Extract provided
━━━━━━━━━━━━━━━━━━━━

Obstacles to new technology implementation
In an industry-wide survey of the lifesciences sector conducted by DME in partnership with INTERPHEX, DME Facility Focus (1), industry insiders—those in engineering and operations roles—were asked what they believed was the biggest obstacle to the adoption of new technologies for facility modernization. As shown in Figure 1, the majority (62% of respondents) indicated that regulatory challenges (process validation or regulatory acceptance) were their biggest concerns. The remaining survey participants cited the biggest obstacle as process development requirements (18%), lack of industry standards (12%), and insecure vendor supply chain (5%). Those with “other” responses (4%) most frequently indicated their belief that general industry conservatism is the biggest obstacle.

━━━━━━━━━━━━━━━━━━━━

Stored data
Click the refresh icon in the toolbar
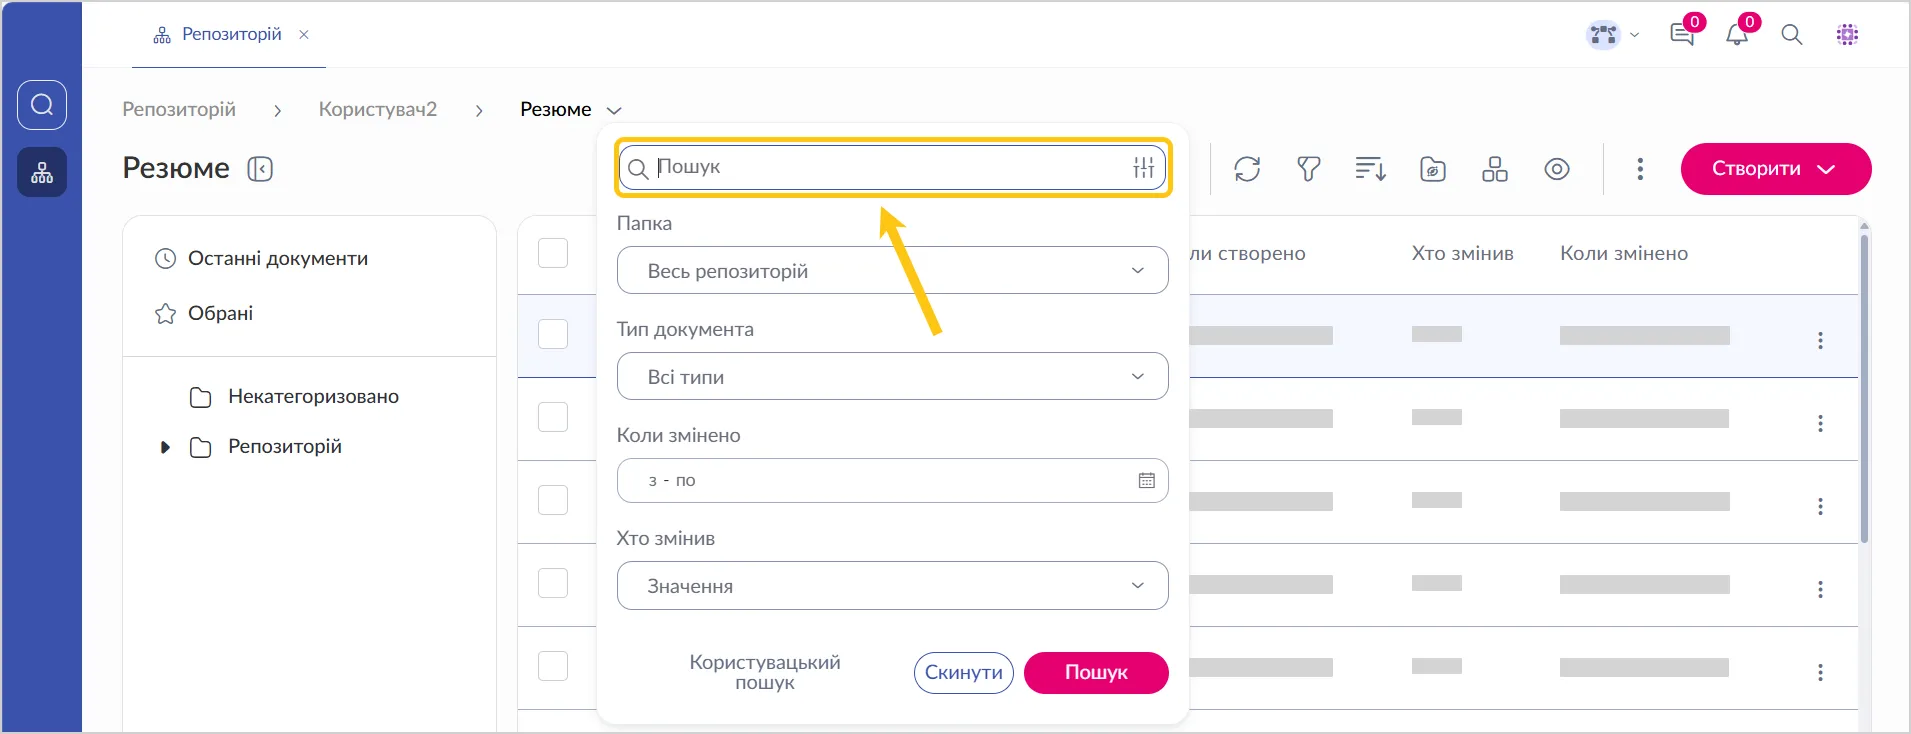This screenshot has height=734, width=1911. pos(1247,169)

━━━━━━━━━━━━━━━━━━━━

Please copy out the passage on technology adoption obstacles word for word, covering the stretch from "Obstacles to new" through "the biggest obstacle.". The listing above was drawn from a separate source.

Solution below
Obstacles to new technology implementation
In an industry-wide survey of the lifesciences sector conducted by DME in partnership with INTERPHEX, DME Facility Focus (1), industry insiders—those in engineering and operations roles—were asked what they believed was the biggest obstacle to the adoption of new technologies for facility modernization. As shown in Figure 1, the majority (62% of respondents) indicated that regulatory challenges (process validation or regulatory acceptance) were their biggest concerns. The remaining survey participants cited the biggest obstacle as process development requirements (18%), lack of industry standards (12%), and insecure vendor supply chain (5%). Those with “other” responses (4%) most frequently indicated their belief that general industry conservatism is the biggest obstacle.